Sin embargo, en la vorágine de la globalización, a fines del segundo milenio, de una nueva alianza entre políticos socialistas y grupos corporativos en proceso de internacionalización, España retomó posiciones en la región latinoamericana, logrando liderar posiciones en la banca, en las concesiones de carreteras, en el área de servicios de comunicaciones. Con leoninos contratos, fruto de una red de influencias con los gobiernos democráticos, los intereses españoles recompusieron su conquista Siglo XXI, convirtiéndose en miembros del exclusivo grupo de actores hegemónicos en la economía y la política.

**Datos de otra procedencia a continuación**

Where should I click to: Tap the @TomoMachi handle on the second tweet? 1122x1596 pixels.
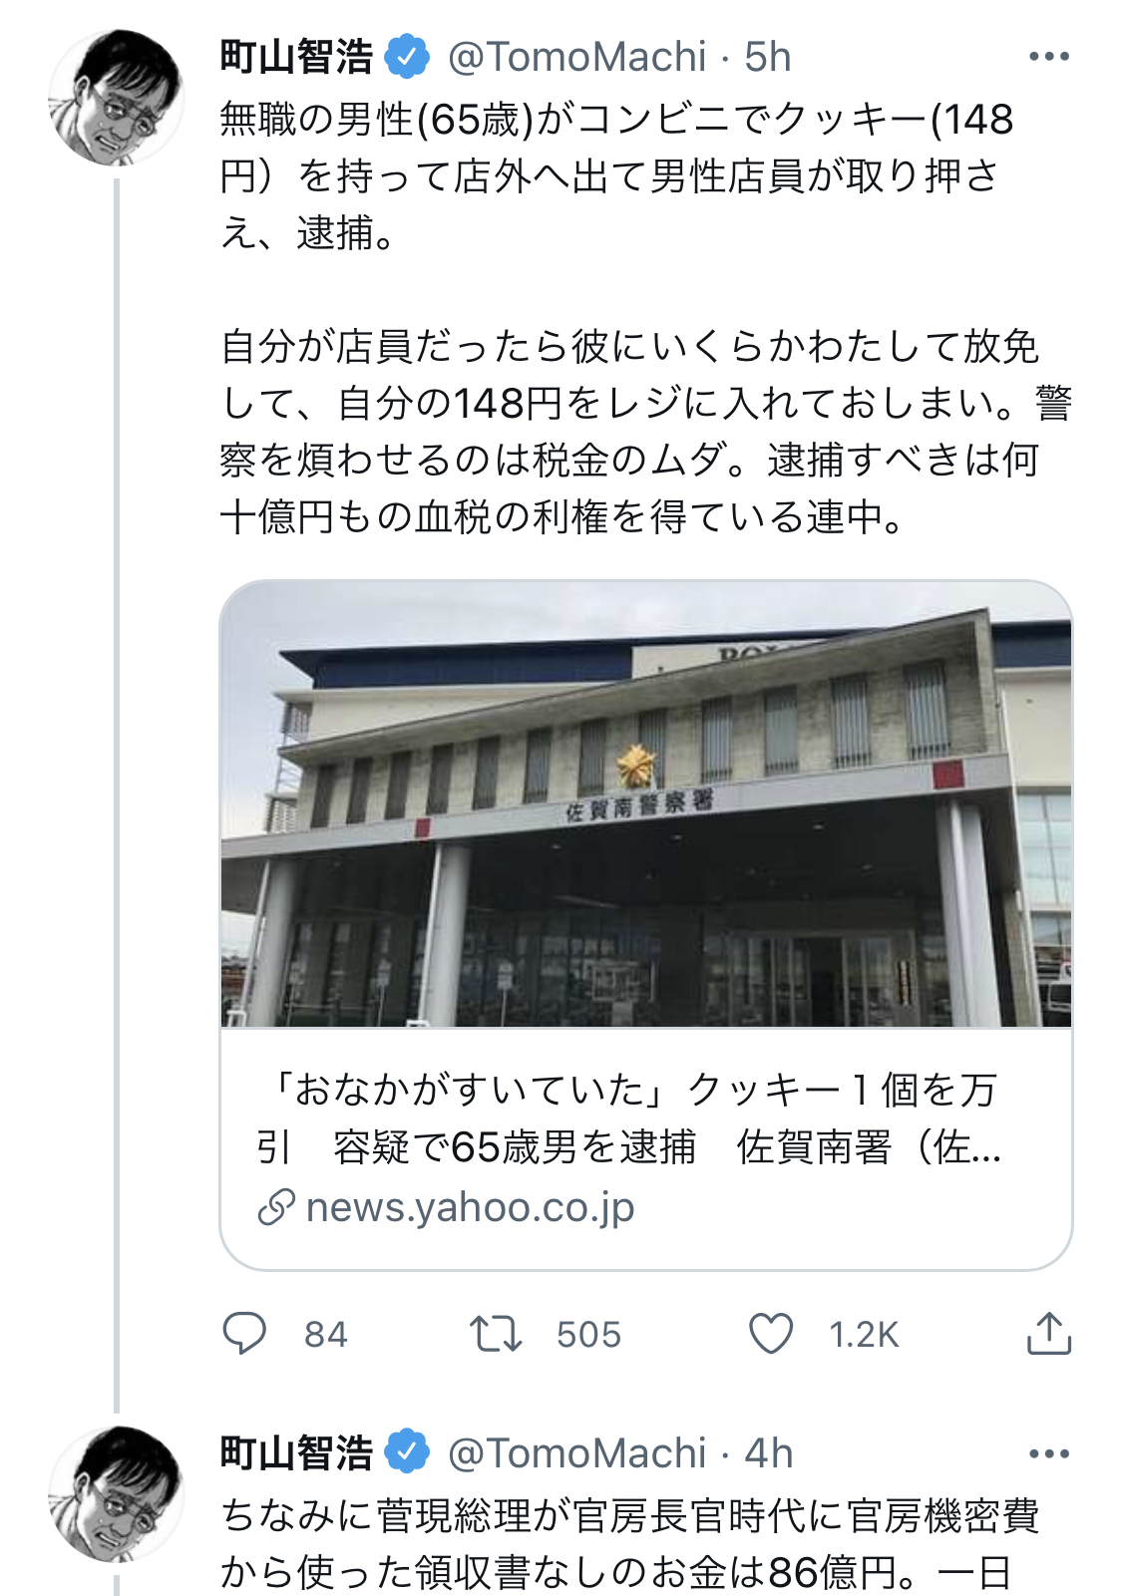(x=576, y=1453)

En el día de la Hispanidad, junto a Neruda, cabe reivindicar la lengua castellana que nos dejaron los conquistadores hace 500 años, pero también lamentar, una vez más, el haber sido encandilados por oropeles y ser actuales víctimas de una neo-colonización, producto de relaciones de poder supra ideológicas, donde conspicuos ex revolucionarios, aggiornados después de la caída de los muros, han vuelto de Europa y de su exilio, para convertirse en desenfadados lobbistas que pavimentaron el camino de la nueva conquista de las multinacionales españolas. Así como a los indígenas les cambiaban espejuelos por oro y plata, así también estos neo-imperialistas han vendido a la gente su discurso progresista para mantener sus parcelas de poder y reciclarse con descaro desde las elites políticas a las cúpulas corporativas de sus nuevos patrones y viceversa.
Toda una cuestión de vivencias paralelas, donde la frustración ciudadana une los hemisferios en un reclamo común. Para estar el día de la Hispanidad junto a los indignaos de la Puerta de Alcalá, reclamando por el cambio de esas élites codiciosas que han circulado por nuestras sociedades, durante toda la historia, aferradas al poder.
Periodismo Independiente, 12 de octubre de 2011.